Rather than requiring every function argument and return value to be explicitly specified by the programmer, we will implement type inference, a process by which missing types are deduced by the compiler.

Our language is still strongly and statically typed. We can flag typing errors at compile time and use type information for compilation.

To achieve type inference, we modify the parser to accept untyped definitions. We then extend the typer to infer types rather than simply enforcing them. This in turn requires a modification of the type representation.

Parsing

As our type representation will evolve into something more complex, we prefer to completely avoid playing with types during parsing. To represent (optional) types in our AST, we introduce the following new data type:

type parse_type =
     PTEmpty (** no type provided *)
   | PTId of Position.t * string (** type given by name *)
   | PTFun of parse_type list (** function type *)

Function arguments and ASTs are now parameterized by an additional type argument, which is parse_type after parsing and Type.t after typing.

type 't arg = string * 't
 
type ('lbl, 't) top_level =
     Bind_fun of bool * string * 't arg list * 't * 'lbl t
   | Bind_val of string * 'lbl t * 't
   | External of string * 't * string
   ...

The parser is modified to use the new parse_type. It now also accepts unannotated function arguments, and function declarations without return types. Here is a relevant excerpt:

decl_or_dir
   : LET IDENT EQUAL expr  { Bind_val($2, $4, PTEmpty) }
   | LET IDENT COLON type_ EQUAL expr  { Bind_val($2, $6, $4) }
   | LET IDENT args EQUAL expr
                           { Bind_fun(false, $2, List.rev $3, PTEmpty, $5) }
   | LET IDENT args COLON type_ EQUAL expr
                           { Bind_fun(false, $2, List.rev $3, $5, $7) }
   | LET REC IDENT args EQUAL expr
                           { Bind_fun(true, $3, List.rev $4, PTEmpty, $6) }
   | LET REC IDENT args COLON type_ EQUAL expr
                           { Bind_fun(true, $3, List.rev $4, $6, $8) }
   ...
 
arg
   : IDENT                 { ($1, PTEmpty) }
   | LPAR IDENT COLON type_ RPAR { ($2, $4) }

Typing

Our treatment of type inference is a variation around the Damas-Milner algorithm. Our implementation is mostly inspired by the book Using, Understanding and Unraveling the OCaml Language: from Practice to Theory and vice-versa, by Didier Rémy.

An Example

To illustrate the type inference process, let's first do an example by hand.

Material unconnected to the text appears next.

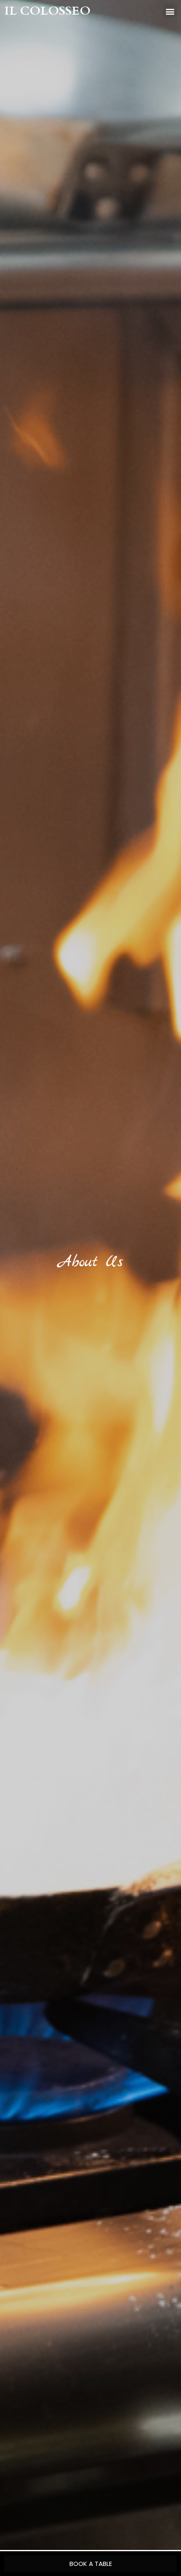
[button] (170, 11)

let f c x y = (if c then x else y) + 1

First, let's rewrite this with subscripts to identify all the sub-expressions appearing in this function definition:

let f1 c2 x3 y4 = (if c8 then x9 else y10)6 +5 17

Let τi denote the type of the i-th sub-expression, as shown above. Analyzing this function definition AST, we can deduce the following type constraints that should hold for the function definition to be well-typed:

  1. τ1 = τ2 → τ3 → τ4 → τ5
    Because f if a function of c, x and y and returns the value given by its body.
  2. τ6 = int
    Because the first operand to + should be an integer.
  3. τ7 = int
    Because the second operand to + should be an integer.
  4. τ5 = int
    Because the resulting value of an + operation should be an integer.
  5. τ7 = int
    Because 1 is an integer.
  6. τ8 = bool
    Because in an if-then-else expression, the condition must be boolean.
  7. τ6 = τ9
    Because the resulting type of an if-then-else expression is the same as the one of its then branch.
  8. τ6 = τ10
    Because the resulting type of an if-then-else expression is the same as the one of its else branch.
  9. τ8 = τ2
    Because c here refers to the first argument of f.
  10. τ9 = τ3
    Because x here refers to the second argument of f.
  11. τ10 = τ4
    Because y here refers to the third argument of f.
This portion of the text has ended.